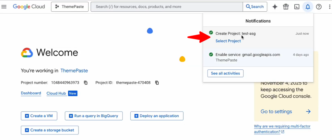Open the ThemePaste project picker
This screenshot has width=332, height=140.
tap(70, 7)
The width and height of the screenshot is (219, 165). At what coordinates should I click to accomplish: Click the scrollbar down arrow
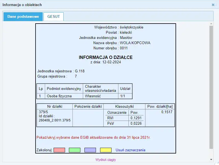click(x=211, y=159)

━━━━━━

__Brief__
Please return, without any change, the lines from the line containing "The width and" through the last line of the entries, dropping the pictures.

__Result of this task__
The width and height of the screenshot is (219, 165). At what coordinates should I click to accomplish: Click the scrollbar down arrow
click(x=211, y=159)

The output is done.